All these accounts more or less hinge on the difference being determined syntactically. However, it has been argued that it is rather determined in the lexicon, particularly in the early generative literature: for instance, Ross (1969, apud Butler 2003) claimed, influentially at the time, that epistemics are lexically one-place (intransitive) predicates, corresponding to raising verbs, while roots are two-place (transitive) predicates, corresponding to control verbs. Two-place predicates assign two theta-roles: an internal theta-role for the infinitive and an external subject theta-role, whereas one place predicates assign only one theta-role, i.e. the internal one, to the infinitive. Similarly, Roberts (1985, apud Wurmbrand 1999) following Zubizarreta (1982) argues that epistemic modals do not assign a subject theta-role, but deontic modals assign an adjunct theta role to the surface subject. In opposition to these approaches, Susi Wurmbrand argues in her 1999 paper “Modal Verbs Must Be Raising Verbs” that both root and epistemic modal constructions are represented by a raising structure rather than a control structure.
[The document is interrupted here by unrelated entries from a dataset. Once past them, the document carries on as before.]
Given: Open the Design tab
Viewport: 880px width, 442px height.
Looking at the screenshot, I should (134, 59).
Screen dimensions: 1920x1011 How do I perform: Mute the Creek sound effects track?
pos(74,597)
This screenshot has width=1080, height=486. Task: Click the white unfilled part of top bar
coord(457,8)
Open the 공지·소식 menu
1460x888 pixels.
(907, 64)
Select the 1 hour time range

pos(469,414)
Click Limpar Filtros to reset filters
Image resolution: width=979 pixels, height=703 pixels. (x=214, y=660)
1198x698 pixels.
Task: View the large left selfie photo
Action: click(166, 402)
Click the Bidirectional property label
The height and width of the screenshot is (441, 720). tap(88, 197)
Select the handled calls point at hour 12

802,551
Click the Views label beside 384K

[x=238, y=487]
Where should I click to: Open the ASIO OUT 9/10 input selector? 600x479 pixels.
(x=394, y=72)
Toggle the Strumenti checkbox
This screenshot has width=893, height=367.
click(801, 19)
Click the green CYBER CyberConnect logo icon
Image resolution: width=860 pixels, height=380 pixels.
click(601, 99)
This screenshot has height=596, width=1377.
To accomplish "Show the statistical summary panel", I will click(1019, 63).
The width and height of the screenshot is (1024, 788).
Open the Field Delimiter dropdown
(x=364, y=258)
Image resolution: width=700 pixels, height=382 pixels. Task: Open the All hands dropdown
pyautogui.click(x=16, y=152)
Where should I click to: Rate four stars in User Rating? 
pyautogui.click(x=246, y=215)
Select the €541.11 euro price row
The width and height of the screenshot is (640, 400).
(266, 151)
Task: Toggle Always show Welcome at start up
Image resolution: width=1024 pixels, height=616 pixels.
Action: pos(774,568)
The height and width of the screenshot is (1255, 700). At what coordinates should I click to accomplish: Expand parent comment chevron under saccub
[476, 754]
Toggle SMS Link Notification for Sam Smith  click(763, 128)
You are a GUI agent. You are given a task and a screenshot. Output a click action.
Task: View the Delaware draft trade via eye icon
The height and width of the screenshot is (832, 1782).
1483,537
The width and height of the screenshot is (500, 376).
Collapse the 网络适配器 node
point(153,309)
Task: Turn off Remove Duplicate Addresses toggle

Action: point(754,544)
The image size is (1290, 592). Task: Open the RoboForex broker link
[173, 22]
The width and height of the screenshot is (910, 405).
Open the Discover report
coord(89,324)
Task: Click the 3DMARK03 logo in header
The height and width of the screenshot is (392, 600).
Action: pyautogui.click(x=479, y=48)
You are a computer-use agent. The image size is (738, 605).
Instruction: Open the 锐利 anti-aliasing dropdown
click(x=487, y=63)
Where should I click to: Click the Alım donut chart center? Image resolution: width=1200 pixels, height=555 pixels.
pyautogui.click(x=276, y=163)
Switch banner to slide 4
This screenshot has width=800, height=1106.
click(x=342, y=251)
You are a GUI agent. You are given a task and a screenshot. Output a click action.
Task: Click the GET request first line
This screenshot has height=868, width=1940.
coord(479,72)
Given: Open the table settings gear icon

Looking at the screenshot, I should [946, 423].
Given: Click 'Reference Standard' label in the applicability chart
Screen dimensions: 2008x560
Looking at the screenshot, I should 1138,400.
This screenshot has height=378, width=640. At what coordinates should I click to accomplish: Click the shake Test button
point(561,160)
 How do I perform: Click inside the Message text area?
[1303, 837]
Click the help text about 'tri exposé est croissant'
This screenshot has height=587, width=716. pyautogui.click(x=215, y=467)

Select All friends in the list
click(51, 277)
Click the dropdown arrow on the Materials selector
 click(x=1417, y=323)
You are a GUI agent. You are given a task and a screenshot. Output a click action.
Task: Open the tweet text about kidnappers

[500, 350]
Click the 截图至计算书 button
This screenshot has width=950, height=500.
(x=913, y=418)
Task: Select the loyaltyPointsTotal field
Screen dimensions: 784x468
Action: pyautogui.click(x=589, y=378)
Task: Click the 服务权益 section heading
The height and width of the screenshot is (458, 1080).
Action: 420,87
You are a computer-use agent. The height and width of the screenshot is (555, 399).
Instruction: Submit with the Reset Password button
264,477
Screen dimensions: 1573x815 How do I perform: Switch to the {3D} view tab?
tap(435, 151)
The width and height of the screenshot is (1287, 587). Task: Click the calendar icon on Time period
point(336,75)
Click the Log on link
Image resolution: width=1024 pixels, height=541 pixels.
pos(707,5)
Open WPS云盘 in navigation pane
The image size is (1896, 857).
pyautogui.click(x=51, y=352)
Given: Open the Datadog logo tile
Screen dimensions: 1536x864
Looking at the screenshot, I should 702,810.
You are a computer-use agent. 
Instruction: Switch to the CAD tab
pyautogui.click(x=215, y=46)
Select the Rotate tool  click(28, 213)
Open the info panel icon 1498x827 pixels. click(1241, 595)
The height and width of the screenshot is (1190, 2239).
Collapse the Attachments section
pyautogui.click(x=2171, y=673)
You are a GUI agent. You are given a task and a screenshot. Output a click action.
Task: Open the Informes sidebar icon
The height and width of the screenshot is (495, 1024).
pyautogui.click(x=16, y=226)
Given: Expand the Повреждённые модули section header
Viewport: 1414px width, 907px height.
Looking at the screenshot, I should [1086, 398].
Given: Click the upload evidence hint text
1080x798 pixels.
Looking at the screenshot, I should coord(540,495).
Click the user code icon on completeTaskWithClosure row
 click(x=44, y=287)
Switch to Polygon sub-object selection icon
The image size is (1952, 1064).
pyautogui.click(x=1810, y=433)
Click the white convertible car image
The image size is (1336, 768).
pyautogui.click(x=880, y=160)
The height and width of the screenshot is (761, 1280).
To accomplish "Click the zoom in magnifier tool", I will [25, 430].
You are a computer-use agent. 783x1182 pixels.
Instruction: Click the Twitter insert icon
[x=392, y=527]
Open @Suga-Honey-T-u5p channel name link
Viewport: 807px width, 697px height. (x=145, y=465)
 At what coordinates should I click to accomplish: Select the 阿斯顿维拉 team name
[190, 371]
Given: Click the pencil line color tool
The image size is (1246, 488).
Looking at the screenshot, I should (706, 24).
Also, a third approach has been proposed, namely that the root – epistemic distinction is determined contextually in the semantic / pragmatic component and does not reflect a lexical or syntactic difference (Kratzer 1981, 1991; Papafragou 1998, 2000)
 Alethic and volitional modalities have been suggested as further major types: alethic is a subcategory of the epistemic reading which shows “pure” logical modality, i.e. it doesn’t relativise the modal to any particular kind of facts, but rather considers it objectively; volitional modality is a subcategory of circumstantial (=root) modality in which the ideal world is the one corresponding to the relevant desires of the person to whom volition relates.